Verma, Vishal L April 5, 2022, 3:57 p.m. UTC | #6
On Mon, 2022-04-04 at 13:30 -0700, Davidlohr Bueso wrote:
> On Fri, 01 Apr 2022, Dan Williams wrote:
> 
> > On Fri, Apr 1, 2022 at 1:40 PM Davidlohr Bueso <dave@stgolabs.net> wrote:
> > > 
> > > On Thu, 31 Mar 2022, Vishal Verma wrote:
> > > 
> > > > The CXL specification does not define any additional constraints on
> > > > the hotplug flow beyond PCIe native hotplug, so a kernel that supports
> > > > native PCIe hotplug, supports CXL hotplug.
> > > 
> > > Hmm but from a Linux-pov does it make sense to allow hotplug
> > > support if the MM cannot handle it?
> > 
> > I would say yes, i.e. do not consider CONFIG_MEMORY_HOTPLUG for
> > OSC_CXL_NATIVE_HP_SUPPORT, but see below and poke holes in my
> > argument...

## STATED PROBLEM 1
In the mailing list thread, what kind of kernel supports CXL hotplug?

## DATA FOR THIS EXERCISE
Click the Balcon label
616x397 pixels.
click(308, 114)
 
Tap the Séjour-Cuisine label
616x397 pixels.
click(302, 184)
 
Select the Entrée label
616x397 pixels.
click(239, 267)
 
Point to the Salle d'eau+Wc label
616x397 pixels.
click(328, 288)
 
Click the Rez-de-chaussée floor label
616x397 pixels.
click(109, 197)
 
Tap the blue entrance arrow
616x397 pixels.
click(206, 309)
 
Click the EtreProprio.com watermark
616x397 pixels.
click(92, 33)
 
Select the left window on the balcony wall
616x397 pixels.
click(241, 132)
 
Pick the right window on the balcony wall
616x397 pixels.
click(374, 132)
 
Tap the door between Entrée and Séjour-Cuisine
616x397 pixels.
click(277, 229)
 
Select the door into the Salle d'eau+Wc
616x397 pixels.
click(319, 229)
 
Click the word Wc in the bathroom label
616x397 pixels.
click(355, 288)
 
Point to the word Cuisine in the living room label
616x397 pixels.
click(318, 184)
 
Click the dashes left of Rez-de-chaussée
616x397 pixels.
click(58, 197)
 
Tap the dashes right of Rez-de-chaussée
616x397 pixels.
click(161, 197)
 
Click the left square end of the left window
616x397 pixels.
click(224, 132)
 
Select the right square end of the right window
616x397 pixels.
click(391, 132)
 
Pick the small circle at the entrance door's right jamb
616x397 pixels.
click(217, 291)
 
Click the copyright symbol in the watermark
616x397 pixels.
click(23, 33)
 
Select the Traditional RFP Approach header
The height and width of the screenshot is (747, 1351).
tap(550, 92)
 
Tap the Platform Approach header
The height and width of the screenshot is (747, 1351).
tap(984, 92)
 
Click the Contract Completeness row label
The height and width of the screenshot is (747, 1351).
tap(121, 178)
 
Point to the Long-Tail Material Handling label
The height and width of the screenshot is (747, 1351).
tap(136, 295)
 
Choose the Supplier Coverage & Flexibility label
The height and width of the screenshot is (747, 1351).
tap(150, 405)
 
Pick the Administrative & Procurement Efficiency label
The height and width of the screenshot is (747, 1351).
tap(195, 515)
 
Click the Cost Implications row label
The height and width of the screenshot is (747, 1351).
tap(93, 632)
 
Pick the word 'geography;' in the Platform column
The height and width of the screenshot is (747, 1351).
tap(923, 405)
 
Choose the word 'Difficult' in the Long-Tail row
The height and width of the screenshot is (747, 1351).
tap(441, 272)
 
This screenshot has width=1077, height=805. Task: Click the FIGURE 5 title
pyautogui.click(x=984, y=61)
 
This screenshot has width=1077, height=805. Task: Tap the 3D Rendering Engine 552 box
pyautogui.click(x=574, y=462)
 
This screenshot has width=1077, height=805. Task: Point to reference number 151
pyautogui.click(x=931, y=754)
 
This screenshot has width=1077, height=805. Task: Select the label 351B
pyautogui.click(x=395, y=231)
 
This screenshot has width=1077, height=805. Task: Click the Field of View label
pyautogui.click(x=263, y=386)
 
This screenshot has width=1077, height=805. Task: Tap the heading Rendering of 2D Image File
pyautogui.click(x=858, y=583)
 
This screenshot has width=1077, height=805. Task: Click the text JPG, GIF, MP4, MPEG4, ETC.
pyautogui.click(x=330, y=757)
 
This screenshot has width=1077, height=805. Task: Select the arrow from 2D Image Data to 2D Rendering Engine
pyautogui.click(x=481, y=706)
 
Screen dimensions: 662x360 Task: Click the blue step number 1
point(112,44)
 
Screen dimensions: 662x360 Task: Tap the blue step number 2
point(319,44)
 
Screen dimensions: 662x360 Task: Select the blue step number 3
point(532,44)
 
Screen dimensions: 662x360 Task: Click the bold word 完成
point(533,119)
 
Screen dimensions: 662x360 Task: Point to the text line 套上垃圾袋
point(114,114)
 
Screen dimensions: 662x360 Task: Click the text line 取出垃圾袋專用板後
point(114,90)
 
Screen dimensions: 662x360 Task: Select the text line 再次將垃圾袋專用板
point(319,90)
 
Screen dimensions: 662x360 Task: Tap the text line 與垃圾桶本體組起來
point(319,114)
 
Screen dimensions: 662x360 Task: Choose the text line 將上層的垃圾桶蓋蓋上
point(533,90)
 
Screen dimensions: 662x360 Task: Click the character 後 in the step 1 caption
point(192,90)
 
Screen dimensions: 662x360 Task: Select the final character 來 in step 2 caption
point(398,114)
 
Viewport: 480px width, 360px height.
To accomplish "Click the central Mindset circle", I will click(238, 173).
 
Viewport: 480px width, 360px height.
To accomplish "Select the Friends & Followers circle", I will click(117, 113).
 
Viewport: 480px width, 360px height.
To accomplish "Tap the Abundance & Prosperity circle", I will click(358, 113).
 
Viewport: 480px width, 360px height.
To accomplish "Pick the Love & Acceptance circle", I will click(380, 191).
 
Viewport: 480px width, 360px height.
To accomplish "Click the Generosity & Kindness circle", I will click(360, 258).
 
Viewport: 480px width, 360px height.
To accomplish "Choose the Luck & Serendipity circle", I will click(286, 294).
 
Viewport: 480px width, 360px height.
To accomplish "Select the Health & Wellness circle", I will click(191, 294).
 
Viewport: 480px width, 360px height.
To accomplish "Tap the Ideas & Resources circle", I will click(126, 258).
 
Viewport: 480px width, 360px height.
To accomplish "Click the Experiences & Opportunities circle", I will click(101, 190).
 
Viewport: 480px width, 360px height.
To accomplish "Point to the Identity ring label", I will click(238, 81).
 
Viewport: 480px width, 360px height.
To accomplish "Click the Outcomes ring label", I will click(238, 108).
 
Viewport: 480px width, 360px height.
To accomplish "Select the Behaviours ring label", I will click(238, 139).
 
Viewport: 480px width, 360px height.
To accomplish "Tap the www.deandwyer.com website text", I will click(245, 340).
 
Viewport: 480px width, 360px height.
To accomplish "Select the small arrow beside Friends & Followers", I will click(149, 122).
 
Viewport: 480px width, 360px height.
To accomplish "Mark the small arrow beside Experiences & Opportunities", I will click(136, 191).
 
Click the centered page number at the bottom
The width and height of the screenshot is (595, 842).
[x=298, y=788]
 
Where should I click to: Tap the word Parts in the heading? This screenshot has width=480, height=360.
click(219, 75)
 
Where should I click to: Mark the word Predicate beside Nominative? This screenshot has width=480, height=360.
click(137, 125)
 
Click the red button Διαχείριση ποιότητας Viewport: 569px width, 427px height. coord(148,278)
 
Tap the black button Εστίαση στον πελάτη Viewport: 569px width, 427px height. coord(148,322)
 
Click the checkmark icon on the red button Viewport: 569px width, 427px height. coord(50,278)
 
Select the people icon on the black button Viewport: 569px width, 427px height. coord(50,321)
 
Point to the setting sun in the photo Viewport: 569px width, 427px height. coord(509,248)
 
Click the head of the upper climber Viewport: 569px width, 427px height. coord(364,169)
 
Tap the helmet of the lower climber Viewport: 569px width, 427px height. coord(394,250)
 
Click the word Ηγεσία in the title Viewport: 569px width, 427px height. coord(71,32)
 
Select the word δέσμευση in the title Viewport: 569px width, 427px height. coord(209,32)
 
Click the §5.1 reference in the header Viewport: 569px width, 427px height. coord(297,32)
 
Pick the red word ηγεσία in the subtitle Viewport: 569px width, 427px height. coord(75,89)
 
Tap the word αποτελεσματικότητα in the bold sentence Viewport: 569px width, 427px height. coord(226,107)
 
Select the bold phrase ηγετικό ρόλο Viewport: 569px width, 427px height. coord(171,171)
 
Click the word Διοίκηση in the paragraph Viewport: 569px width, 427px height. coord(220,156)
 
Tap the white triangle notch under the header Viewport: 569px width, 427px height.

## STATED PROBLEM 2
Return the entries from the line containing "Click the §5.1" through the final line of the entries, both included, reproducing them unchanged.

## EXERCISE OUTPUT 1
A kernel that supports native PCIe hotplug.

## EXERCISE OUTPUT 2
Click the §5.1 reference in the header Viewport: 569px width, 427px height. coord(297,32)
 
Pick the red word ηγεσία in the subtitle Viewport: 569px width, 427px height. coord(75,89)
 
Tap the word αποτελεσματικότητα in the bold sentence Viewport: 569px width, 427px height. coord(226,107)
 
Select the bold phrase ηγετικό ρόλο Viewport: 569px width, 427px height. coord(171,171)
 
Click the word Διοίκηση in the paragraph Viewport: 569px width, 427px height. coord(220,156)
 
Tap the white triangle notch under the header Viewport: 569px width, 427px height.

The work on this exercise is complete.